Disappointments aside, it’s clear more than ever before that these filmmakers are talented, and there’s one scene here that’s authentically terrific, a moment in which Wan and Whannell achieve something deeper than scares of the enjoyable bump-in-the-night variety: Josh, skeptical of the ghostbuster’s claim that their son has been intermingling with the dead and damned for some time, comes upon a series of pictures that Dalton has drawn of his otherworldly trips, pictures that would generally be glossed over as child’s play, as fantasies you humor with a polite half nod to as you crack your five o’clock beer. For a few minutes, the filmmakers truly earn their title, capturing with shocking poignancy how easily we can let someone we love get away from us…right under our noses.
The blues and blacks are a little soft, which particularly hurts the clarity of the inter-dimensional hide and seek that compromises most of the third act. The reds pop with shocking clarity that surpasses the theatrical print though, which considerably enhances the creepiness of that Darth Maul-like baddie. The audio presentation is much more successful, ably balancing the flamboyant horror-movie score with the more subtle ambient sounds that can make or break this type of film. Overall, a decent presentation.
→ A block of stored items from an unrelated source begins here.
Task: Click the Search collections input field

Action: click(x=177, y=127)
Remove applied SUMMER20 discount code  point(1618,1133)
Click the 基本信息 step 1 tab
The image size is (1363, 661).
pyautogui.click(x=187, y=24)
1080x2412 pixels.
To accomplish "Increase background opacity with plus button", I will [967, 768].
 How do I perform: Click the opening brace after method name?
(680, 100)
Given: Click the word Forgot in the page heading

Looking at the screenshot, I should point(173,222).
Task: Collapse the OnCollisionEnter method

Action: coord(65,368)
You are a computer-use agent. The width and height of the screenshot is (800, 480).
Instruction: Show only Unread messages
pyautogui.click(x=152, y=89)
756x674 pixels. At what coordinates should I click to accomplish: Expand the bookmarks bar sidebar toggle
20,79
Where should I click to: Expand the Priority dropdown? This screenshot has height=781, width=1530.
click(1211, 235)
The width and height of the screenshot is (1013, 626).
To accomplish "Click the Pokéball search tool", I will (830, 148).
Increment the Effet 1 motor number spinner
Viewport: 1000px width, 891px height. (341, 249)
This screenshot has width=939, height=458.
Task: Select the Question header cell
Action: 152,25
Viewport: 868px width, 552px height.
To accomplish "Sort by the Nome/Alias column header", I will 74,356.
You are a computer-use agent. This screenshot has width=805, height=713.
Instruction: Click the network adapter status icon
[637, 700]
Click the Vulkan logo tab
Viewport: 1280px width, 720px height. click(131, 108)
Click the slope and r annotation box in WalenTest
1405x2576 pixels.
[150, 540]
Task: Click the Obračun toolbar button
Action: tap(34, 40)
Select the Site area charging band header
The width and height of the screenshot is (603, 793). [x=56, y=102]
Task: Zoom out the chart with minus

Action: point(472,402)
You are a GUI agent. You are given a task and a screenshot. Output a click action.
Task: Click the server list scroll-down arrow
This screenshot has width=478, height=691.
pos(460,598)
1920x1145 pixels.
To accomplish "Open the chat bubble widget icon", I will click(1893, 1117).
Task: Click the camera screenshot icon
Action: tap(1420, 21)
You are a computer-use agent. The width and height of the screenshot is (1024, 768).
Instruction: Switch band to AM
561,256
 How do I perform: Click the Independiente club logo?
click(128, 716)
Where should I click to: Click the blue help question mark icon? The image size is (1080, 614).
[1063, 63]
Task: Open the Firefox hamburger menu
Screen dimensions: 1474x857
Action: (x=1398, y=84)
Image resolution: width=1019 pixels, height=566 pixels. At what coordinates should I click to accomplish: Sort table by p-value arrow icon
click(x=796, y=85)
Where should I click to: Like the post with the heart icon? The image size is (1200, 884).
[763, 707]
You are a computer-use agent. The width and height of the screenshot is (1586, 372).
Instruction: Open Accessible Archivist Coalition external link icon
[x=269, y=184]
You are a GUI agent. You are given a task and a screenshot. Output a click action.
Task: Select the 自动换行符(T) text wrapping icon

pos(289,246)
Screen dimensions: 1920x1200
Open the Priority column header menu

The extras aren't any more substantial than the filler you find on a typical DVD, but they are more relaxed, a nice deviation from the absurd self-seriousness that characterizes most kiss-ass promo materials. In "Horror 101," James Wan and Leigh Whannell briefly discuss the various types of films they were riffing on with Insidious, which originated with their desire to make a haunted-house movie that morphed into a possession film, among other things. "On Set with Insidious" lets us see the crew on set filming and clowning around, with the most charming episode pertaining to Wan's efforts to convince Tyler Simpkins that the scary demons aren't real. "Insidious Entities" gives the costume and makeup specialists the spotlight, allowing them to discuss the various period influences that went into creating the film's silly but admittedly neat demons. Taken together, the three features offer about 25 minutes of material that succinctly celebrates a group of technicians who appear to be giddy at the opportunity for paid make-belief. Soft-soapy? You bet, but at least these features are fun.
An engagingly unassuming presentation of an effective yet disappointingly derivative shocker.